> [Quoted passage]:
▼
31 January 2018
Room B7, The Hemsley Building (Staff Club), University of Nottingham, University Park, Nottingham, NG7 2RD.
Tom Nye, Newcastle University
Emilie Dufresne, University of Nottingham (last minute replacement)
Jim Smith, University of Warwick
Louis Theran, University of St Andrews
10:30-11:00 Welcome and coffee/tea/juice
11:00-12:00 Tom Nye
12:00-13:30 Lunch + discussions
13:30-14:30 Emilie Dufresne
14:30-15:30 Louis Theran
15:30-16:00 coffee/tea/juice
16:00-17:00 Jim Smith
Phylogenetic trees represent evolutionary relationships between present-day species. Each tree can be considered as a combinatorial object, or when the tree is edge-weighted, as a point in a continuous metric space. Conventional statistical methods cannot be used to analyse data sets of trees since the space of all trees on a common set of species is not a vector space. Instead, tree-space has been shown to be a non-positively curved geodesic metric space and geodesics are computable in polynomial time. In this talk I will give an introduction to the geometry of phylogenetic tree-space, and describe a few ways to translate conventional statistical apparatus into this novel geometrical setting. This brings together ideas from metric geometry and analysis of stochastic processes.
The use of mathematical models in the sciences often require the estimation of unknown parameter values from data. Sloppiness provides information about the uncertainty of this task. We develop a precise mathematical foundation for sloppiness and define rigorously its key concepts, such as `model manifold' in relation to concepts of structural identifiability. We redefine sloppiness conceptually as a comparison between the premetric on parameter space induced by measurement noise and a reference metric on parameter space. This opens up the possibility of alternative quantification of sloppiness beyond the traditional use of the Fisher Information Matrix, which implicitly assumes infinitesimal measurement error and an Euclidean parameter space. We illustrate the various concepts involved in the proper definition of sloppiness with examples of ordinary differential equation models with time series data arising in mathematical biology. (joint with Heather Harrington and Dhruva Raman)
The rigidity theory of frameworks deals with questions of the following type: given n unknown points p_1, …, p_n in R^d and some m pairwise length measurements of the form \ell_ij = ||p_i - p_j||^2, (a) determine the dimension of the set of possible p_i; (b) find the p_i. For example, if all the pairwise distances are measured, problem (b) is solved by classical multi-dimensional scaling. I’ll talk about variants of this problem where: i and j are not provided with the measurements; the number of points in unknown; and the measurements may be lengths of paths and loops instead of pairwise distances. Under the condition that the unknown points are generic, and the measurement sequence is big enough to “allow for trilateration”, we can still provide positive answers to both of the rigidity problems. This is joint work with Steven Gortler, Ioannis Gkioulekas, and Todd Zickler.
▲
Dataset items
▼
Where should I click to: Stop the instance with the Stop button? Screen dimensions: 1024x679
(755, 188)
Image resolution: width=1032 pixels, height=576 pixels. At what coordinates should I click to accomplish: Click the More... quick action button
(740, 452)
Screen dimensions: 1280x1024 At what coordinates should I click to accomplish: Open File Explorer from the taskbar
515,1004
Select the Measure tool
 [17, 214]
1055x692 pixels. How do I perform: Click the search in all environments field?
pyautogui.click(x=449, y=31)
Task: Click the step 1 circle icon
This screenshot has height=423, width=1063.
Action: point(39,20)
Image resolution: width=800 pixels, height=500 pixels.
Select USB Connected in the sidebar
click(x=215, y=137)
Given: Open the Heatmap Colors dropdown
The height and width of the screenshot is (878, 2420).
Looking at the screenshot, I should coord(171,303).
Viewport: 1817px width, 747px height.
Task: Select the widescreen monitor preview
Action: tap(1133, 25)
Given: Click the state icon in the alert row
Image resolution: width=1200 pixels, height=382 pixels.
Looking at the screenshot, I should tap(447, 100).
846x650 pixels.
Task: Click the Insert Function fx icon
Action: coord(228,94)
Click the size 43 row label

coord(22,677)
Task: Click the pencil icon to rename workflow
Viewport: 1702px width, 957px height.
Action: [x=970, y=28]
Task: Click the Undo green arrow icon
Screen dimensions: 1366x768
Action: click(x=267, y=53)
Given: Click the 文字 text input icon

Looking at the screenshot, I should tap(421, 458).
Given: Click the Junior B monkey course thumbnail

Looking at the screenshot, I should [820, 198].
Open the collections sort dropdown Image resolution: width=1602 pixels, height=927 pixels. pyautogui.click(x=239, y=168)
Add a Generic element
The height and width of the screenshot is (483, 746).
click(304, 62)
▲
> [Requirement]: Continue the workshop program and abstracts from the point where the text ends.

> [Response to the exercise]:
In recent years there has been an explosion in methodologies to search data sets for evidence of causal relationships between different sets of measurement variables, measurable with respect to a particular given sigma algebra. Much of this work first processes data by fitting a graphical model. It then identifies certain invariances associated with the topology of the best fitting graph and uses these to conjecture when one variable might causally influence another. These types of methodology have proved very useful. However their domain of application is severely restricted in the sense that the methods need to assume that the underlying data generating mechanism can be fully described by a graphical model. In practice this is often not the case. I will first review the current graphical methodologies. I will then discuss a possible reframing of these causal conjectures in terms of the existence of various quadratic constraints on the atomic probabilities of a finite state space. I demonstrate that through this generalisation we can redefine causal relationships in a way that does not depend on a graphical model hypothesis. Using examples drawn from public health, criminal internet behaviour and government policy analysis I will illustrate how this algebraic generalisation can free us to discover useful causal relationships that are not expressible graphically. This is joint work with Dr Christiane Goergen currently in the Max Plank Institute in Leipzig.